Die Sucht kommt schleichend
Janette Bönig und Gertrud Schreiber haben "Regenbogen" eine Selbsthilfegruppe für alkoholabhängige Frauen, gegründet - eine von ganz wenigen bundesweit.
Ratingen. Am Anfang war der Cognac für Christa richtig nützlich. Wenn ihr das Leben mal wieder über den Kopf gewachsen war, wenn sie nicht mehr wusste, wie sie leidenschaftliche Ehefrau, treusorgende Mutter und smarte Geschäftsfrau in einer Person sein sollte - dann machte ein Gläschen aus dem Küchenschrank die Welt wieder erträglich. Das zweite nahm die Last von den Schultern, das dritte machte den Kopf frei - Cognac war wunderbar.

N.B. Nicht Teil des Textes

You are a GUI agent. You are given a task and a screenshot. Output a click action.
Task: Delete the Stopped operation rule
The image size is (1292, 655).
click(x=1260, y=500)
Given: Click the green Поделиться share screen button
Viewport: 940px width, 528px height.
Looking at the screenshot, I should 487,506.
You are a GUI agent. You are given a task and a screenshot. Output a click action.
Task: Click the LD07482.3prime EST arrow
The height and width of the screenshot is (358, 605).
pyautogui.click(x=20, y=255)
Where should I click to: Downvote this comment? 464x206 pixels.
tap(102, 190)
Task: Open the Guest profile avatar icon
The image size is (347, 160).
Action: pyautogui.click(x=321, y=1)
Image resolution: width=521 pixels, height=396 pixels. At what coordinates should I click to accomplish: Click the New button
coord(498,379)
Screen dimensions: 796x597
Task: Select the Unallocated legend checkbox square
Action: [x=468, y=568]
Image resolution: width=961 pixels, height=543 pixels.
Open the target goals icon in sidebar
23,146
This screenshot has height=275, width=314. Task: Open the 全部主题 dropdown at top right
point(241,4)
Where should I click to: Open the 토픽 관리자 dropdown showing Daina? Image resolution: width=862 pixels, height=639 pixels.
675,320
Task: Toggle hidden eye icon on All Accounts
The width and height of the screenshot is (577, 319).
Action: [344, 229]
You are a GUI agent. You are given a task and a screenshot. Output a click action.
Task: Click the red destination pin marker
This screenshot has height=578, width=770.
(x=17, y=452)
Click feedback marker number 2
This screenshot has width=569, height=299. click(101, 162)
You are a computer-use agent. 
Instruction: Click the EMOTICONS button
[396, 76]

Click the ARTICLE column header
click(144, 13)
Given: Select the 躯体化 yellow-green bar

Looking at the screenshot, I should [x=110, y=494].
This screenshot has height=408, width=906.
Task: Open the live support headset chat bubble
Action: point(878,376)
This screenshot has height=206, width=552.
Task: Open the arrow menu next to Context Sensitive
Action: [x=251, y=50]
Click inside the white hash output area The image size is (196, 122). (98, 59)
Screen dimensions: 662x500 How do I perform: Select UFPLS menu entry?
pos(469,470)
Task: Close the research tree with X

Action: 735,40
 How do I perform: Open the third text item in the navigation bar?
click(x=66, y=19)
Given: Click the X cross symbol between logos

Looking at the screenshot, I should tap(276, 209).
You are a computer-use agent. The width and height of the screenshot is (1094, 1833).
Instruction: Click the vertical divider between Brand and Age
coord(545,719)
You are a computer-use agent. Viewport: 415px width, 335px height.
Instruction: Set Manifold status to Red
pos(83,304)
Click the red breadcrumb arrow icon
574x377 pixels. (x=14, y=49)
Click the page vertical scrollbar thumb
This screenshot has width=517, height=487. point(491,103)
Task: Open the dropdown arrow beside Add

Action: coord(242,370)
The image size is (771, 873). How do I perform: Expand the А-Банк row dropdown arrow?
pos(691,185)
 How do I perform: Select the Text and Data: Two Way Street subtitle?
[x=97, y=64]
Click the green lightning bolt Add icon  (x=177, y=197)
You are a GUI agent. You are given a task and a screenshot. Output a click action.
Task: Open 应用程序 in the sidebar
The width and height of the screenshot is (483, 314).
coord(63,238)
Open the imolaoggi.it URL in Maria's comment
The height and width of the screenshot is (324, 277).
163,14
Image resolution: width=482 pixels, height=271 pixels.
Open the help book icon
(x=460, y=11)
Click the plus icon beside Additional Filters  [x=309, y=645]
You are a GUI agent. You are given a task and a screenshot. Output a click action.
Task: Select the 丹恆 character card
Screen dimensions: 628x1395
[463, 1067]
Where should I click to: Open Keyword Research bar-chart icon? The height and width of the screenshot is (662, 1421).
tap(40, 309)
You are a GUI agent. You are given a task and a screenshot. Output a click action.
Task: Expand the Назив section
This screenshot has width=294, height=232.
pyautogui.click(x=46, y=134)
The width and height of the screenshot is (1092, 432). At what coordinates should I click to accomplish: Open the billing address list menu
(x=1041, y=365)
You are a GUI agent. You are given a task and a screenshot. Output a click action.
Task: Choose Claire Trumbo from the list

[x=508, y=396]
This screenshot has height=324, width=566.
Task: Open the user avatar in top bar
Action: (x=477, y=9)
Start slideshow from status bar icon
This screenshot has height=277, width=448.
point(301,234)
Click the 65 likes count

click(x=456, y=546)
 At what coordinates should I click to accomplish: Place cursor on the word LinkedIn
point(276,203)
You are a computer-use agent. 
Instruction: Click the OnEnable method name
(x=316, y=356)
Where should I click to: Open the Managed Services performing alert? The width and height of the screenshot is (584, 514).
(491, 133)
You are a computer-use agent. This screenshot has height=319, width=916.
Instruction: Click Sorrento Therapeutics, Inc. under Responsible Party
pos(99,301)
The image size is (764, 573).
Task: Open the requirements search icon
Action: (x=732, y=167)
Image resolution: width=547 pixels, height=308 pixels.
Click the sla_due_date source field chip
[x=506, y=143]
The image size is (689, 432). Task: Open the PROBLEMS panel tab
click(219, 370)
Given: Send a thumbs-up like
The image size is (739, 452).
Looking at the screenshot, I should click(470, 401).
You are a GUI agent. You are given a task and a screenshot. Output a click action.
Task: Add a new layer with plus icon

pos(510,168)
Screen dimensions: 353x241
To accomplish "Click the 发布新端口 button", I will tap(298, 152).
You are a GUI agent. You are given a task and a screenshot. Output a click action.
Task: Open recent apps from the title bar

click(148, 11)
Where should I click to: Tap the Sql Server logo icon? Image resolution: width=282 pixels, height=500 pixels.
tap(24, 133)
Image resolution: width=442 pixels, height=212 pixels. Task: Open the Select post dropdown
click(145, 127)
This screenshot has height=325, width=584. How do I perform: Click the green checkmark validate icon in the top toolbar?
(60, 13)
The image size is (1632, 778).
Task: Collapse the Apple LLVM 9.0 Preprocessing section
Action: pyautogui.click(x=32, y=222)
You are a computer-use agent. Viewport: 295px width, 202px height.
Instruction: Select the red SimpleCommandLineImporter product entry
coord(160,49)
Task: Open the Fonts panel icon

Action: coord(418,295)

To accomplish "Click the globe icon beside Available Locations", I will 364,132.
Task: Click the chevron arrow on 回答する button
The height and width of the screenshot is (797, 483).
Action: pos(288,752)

Gertrud Schreiber kennt das auch. Sie sitzt an einem der hellen Holztische im Statt-Café und erinnert sich. "Am Anfang war das ja eine tolle Zeit", sagt sie. Neben ihr nickt Janette Bönig: "Ich möchte das auch nicht missen. Doch irgendwann verselbständigt sich das." Irgendwann wird der Alkohol zur Krankheit, eine, die schleichend kommt und sich hartnäckig einnistet.
Gertrud Schreiber und Janette Bönig haben gemacht, was gemeinhin als das beste Mittel gegen jede Sucht gilt: Sie haben darüber gesprochen. Und tun es immer noch. Seit ein paar Wochen treffen sie sich jeden Dienstag mit anderen Frauen, die ähnliche Erfahrungen gemacht haben. "Regenbogen" heißt die erste Ratinger Selbsthilfegruppe für alkoholabhängige Frauen. Es ist eine von ganz wenigen bundesweit. Acht Frauen kamen zum jüngsten Treffen, das Alter bunt gemischt.
Warum eine Gruppe nur für Frauen? "Wenn Männer dabei sind, öffnen sich Frauen nicht so", hat Gertrud Schreiber festgestellt. Dabei geht es genau um das Sich-öffnen, darum, sich dem eigenen Leben zu stellen. "Mut, Stärke, Offenheit, Hoffnung, Vertrauen, Zuversicht", steht neben dem Regenbogen, den sich die Gruppe als Symbol gewählt hat. Alles Begriffe, die in den Treffen gelebt werden. So gilt zum Beispiel: Alles was während der Treffen besprochen wird, bleibt im Raum, wird nicht nach außen getragen. "Wir gehen sehr vorsichtig, sehr liebevoll miteinander um", versucht es Bönig zu beschreiben. Das Ergebnis davon ist ein hohes Vertrauen zueinander.
"Wer zum Beispiel erzählt, dass er einen Rückfall gebaut hat, wird nicht niedergemacht", sagt Gertrud Schreiber. Sie hat diese Situation selbst erst im Winter erlebt, hat sich sofort Hilfe gesucht - und wurde von anderen aufgefangen, verständnisvoll und ermutigend. Suchtkrankheiten sind eben chronische Krankheiten. Wer sie hat, wird sie lebenslang nicht mehr los, sondern kann nur lernen, damit umzugehen.
Ein guter Ort dafür ist die Selbsthilfegruppe. Dort geht es selten ums Trinken selbst, sondern viel mehr darum, mit sich selbst ins Reine zu kommen. Stress auf der Arbeit? Sorgen mit den Kindern? Unzufrieden mit sich selbst? Alles Themen, die in der Runde aufkommen können. Am Anfang darf reihum jeder seine Gedanken laufen lassen. Dabei wird meist schon klar, bei wem der Schuh drückt und warum.
Und während die Frauen sich dann austauschen, vergeht ruck-zuck die Zeit. "Wir könnten immer noch stundenlang weiter reden", meint Janette Bönig. Vielleicht ist das ja auch ein Merkmal einer reinen Frauengruppe. "Am Ende kann ich jedenfalls immer viel Positives für mich heraus ziehen." Außerdem geht es nicht immer nur ernst zu. "Gelacht wird natürlich auch viel", sagt Gertrud Schreiber, eine der erfahrensten Frauen in der Runde, mit ihren fast 70 Jahren - "Nein, schreiben Sie 69, das klingt besser!" sagt sie schnell und lacht.